Tras levantarse el secreto de sumario en la causa por el femicidio de Agostina Vega (14), se conocieron nuevas fotos del interior de la casa del horror de Claudio Barrelier en Córdoba. Allí los investigadores creen que el acusado de 33 años habría abusado, asesinado y descuartizado a la adolescente.
En su última imagen con vida, la chica ingresa por el portón blanco y oxidado de la casa ubicada en Juan Del campillo 878, en barrio Cofico, junto a Barrelier. Después, no se supo más nada de ella. Durante una semana, su familia la buscó con desesperación. El sábado 30 encontraron su cuerpo desmembrado en un descampado de 240 hectáreas en el barrio Ampliación Ferreyra, en la ciudad de Córdoba.
La casa del horror no es de Barrelier, sino de su pareja, Marianela. Allí vivían en total seis personas: él, su mujer, la hija de ambos de 11 años, Osvaldo Fassetta (47), y el matrimonio amigo del principal acusado, Ludmila y Matías. Hoy, la casa está con custodia policial.
En las últimas horas, aparecieron nuevas fotos de la casa. Las imágenes son tétricas. Por un lado, está la habitación de Fassetta, quien está detenido e imputado por encubrimiento agravado y donde los investigadores creen que Barrelier llevó a cabo el asesinato.
El cuarto es chico y está todo amontonado. Tiene una moto, un mueble con herramientas y una cama de una plaza con un alcolchado gris y otro blanco. Fassetta dijo que regresó a la casa el domingo 24 y que lo único que le llamó la atención fue que habían colocado un acolchado blanco donde dormía, cuando él usaba unos grises, y que estaba todo «muy limpio».
Además, dijo a Clarín que el garaje fue alguna vez un taller porque tiene dos tableros de herramientas y llaves y que hoy tiene una cama. «Ahí yo tenía mi habitación», agregó. Ese dormitorio está al lado del portón de entrada y del baño, pero separado de las demás habitaciones.
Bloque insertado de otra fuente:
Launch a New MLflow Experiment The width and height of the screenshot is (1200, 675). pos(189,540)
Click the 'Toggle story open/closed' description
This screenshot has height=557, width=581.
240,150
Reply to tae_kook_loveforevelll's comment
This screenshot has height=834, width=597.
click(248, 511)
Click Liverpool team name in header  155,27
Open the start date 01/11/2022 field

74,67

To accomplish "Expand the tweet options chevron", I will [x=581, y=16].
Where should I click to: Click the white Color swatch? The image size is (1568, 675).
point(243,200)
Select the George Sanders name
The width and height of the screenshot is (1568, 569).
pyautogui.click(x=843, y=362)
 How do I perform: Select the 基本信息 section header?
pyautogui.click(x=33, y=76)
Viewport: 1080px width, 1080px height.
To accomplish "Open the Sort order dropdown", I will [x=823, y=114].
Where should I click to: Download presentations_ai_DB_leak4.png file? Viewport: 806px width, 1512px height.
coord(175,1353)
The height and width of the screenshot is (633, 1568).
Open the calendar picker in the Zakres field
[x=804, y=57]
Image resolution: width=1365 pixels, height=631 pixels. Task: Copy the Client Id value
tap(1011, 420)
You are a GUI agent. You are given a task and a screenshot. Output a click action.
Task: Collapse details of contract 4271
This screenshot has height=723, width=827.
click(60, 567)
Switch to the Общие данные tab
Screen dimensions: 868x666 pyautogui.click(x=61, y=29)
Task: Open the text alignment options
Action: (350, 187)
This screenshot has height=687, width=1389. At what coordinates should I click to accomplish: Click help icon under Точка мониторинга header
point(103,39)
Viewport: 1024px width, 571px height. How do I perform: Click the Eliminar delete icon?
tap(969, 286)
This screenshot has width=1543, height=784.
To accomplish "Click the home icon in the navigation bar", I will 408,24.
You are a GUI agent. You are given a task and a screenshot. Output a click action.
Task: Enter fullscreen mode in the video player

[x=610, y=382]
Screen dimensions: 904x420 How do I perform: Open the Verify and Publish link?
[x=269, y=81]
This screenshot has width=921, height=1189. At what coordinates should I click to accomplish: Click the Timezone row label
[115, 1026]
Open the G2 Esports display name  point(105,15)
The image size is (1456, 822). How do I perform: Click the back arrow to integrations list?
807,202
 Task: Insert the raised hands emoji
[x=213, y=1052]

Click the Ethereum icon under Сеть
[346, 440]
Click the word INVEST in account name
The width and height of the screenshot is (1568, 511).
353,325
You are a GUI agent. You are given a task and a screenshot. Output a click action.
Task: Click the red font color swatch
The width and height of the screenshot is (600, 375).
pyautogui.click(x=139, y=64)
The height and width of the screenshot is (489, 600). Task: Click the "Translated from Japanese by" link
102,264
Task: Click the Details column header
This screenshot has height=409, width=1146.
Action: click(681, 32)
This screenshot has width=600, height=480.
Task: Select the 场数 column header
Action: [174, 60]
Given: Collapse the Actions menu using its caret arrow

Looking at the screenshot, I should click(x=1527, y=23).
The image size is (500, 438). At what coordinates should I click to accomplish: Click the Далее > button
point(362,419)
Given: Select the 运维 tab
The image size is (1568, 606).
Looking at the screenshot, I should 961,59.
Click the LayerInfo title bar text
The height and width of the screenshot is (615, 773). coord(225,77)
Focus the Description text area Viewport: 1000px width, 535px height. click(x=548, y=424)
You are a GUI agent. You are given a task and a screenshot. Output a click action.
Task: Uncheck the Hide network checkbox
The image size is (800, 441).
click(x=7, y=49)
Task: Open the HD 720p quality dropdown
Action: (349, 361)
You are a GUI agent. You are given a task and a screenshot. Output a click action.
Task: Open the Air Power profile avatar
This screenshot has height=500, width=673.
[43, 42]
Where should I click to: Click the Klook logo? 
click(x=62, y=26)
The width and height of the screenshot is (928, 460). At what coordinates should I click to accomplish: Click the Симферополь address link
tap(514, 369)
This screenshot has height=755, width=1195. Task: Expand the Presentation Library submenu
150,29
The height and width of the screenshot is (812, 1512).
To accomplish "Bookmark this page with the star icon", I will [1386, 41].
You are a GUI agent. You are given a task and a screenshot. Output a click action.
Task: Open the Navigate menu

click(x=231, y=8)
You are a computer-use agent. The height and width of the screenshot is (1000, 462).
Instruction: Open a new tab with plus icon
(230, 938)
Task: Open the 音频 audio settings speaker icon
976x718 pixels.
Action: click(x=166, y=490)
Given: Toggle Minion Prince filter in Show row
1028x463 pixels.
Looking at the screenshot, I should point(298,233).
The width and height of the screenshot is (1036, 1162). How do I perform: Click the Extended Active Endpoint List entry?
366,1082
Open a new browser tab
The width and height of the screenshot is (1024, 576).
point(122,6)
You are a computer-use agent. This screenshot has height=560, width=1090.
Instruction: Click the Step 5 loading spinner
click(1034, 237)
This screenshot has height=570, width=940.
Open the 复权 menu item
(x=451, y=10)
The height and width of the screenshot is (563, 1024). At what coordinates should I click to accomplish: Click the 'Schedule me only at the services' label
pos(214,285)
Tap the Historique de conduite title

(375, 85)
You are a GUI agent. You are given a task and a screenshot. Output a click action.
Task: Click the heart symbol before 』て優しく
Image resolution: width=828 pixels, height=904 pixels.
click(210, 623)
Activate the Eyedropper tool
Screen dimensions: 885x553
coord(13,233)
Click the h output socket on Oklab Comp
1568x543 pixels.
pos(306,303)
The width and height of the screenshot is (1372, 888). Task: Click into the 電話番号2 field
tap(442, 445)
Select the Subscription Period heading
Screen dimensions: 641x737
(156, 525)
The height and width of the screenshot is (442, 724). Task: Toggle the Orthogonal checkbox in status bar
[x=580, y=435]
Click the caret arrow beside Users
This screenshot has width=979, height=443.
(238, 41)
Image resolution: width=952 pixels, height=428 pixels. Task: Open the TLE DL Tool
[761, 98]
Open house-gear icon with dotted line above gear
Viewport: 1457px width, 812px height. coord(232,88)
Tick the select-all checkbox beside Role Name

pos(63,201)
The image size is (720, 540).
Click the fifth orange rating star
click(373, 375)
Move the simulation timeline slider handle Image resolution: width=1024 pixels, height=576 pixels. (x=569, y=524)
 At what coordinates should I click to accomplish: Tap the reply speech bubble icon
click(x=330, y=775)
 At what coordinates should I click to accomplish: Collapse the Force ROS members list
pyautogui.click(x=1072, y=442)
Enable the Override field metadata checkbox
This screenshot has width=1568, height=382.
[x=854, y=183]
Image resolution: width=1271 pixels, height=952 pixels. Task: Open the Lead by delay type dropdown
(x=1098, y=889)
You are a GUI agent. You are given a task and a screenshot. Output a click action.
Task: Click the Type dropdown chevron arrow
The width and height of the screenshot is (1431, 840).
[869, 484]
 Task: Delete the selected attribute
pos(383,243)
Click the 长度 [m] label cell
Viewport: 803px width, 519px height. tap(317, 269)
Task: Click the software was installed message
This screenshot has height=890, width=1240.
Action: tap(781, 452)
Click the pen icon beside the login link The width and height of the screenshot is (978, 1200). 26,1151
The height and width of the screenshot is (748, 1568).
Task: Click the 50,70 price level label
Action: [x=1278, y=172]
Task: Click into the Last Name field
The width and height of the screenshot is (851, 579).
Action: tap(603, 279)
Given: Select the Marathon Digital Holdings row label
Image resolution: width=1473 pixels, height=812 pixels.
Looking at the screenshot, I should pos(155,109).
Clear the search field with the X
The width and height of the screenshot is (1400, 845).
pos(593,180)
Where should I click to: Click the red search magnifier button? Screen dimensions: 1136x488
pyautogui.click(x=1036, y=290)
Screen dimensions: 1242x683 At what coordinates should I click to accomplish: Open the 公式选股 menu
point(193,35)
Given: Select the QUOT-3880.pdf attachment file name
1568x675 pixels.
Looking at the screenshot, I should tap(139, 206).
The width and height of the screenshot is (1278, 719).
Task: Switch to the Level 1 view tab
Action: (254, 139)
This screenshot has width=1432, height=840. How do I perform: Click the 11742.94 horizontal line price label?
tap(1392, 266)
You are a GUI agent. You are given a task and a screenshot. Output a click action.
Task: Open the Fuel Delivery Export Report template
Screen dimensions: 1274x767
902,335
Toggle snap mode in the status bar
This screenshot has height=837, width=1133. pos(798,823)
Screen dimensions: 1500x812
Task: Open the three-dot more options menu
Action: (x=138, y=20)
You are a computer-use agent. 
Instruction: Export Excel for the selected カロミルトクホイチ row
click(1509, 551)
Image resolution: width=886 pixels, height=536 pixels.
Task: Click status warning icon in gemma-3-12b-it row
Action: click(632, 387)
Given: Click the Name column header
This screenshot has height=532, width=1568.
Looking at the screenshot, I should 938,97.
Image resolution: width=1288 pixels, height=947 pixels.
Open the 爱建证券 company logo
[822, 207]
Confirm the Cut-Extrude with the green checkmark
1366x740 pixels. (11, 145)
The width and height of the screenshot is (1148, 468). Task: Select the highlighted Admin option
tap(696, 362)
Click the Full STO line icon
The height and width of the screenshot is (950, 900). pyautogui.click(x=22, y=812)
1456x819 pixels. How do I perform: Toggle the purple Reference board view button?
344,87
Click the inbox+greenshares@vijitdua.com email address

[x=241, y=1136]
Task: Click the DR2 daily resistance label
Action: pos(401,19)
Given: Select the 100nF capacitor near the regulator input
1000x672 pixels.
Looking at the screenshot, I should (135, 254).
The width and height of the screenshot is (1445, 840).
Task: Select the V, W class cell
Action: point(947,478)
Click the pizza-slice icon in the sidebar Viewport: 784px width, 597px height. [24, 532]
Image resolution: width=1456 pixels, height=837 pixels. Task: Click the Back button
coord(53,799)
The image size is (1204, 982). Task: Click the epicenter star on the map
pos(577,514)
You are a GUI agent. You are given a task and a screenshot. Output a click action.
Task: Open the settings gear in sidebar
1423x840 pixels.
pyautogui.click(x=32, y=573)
Incluso, en la pared que está al lado de la cama hay una inscripción que dice: «Mar te amo, sos mi vida». Una dedicatoria de Barrelier a su pareja, Marianela. Además, hay un montón de cajas con juguetes y papeles.
El mismo desorden se mantiene en la cocina y en el comedor. La pared tiene varios platos colgados, dando un aspecto antiguo y la heladera tiene varias estampitas de santos. Además, hay una palangana verde en plena cocina porque el techo tiene una pérdida.
La casa tiene varios ambientes, como un laberinto, aunque no tan espaciosos. Según la investigación, Barrelier le habría mandado un mensaje a Fassetta el sábado 23 a la noche que decía: “no vengas que tengo algo». Allí pasó Agostina sus últimos momentos con vida, según la hipótesis principal de los investigadores.
David jugaba al fútbol todos los sábados con Barrelier. Lo conocía hace años, compartían asados, salidas a la cancha de Instituto, habían forjado una amistad. «Viste esas personas macanudas que vos decís ‘qué piola, era un chabón que no te ibas a imaginar que podía hacer algo así. A nosotros nos cagó la vida. Me reprocho no haber estado atento’», dice a Clarín.
Barrelier trajo a Melisa Heredia, la madre de Agostina, y ella empezó a formar parte del grupo. David conocía a Agostina y a Felipe, el otro hijo de Melisa. «Me tocó salir a un baile con Melisa y no la he visto una persona descuidada. Es una chica normal, que le gustaba salir, que le gustaba ir a la cancha, comer asado y quedarse en el tercer tiempo con los hijos. Pero nunca la vi maltratar a sus hijos, nunca la vi descuidar a los hijos», cuenta.
Y agrega: «Nunca la vi a Agostina haciendo cosas malas en la cancha. Éramos una familia y disfrutabamos».
Además, David cuenta que el grupo se siente culpable porque no se dieron cuenta quién realmente era Barrelier. «Así cómo estaba Agostina, estaba mi sobrina», dice. Incluso recuerda que Barrelier invitó a la hija de un compañero para promocionar el gimnasio al que iba el hombre de 33 años.
«La había invitado a hacer la cara visible de un gimnasio. Ella le dijo que quería ir con su mamá. Tiene 19 o 20 años y juega al hockey. Y él le había dicho que vaya sola. Cuando salió todo esto a la luz, no sabes como la abrazaban los papás a esta chica», cierra.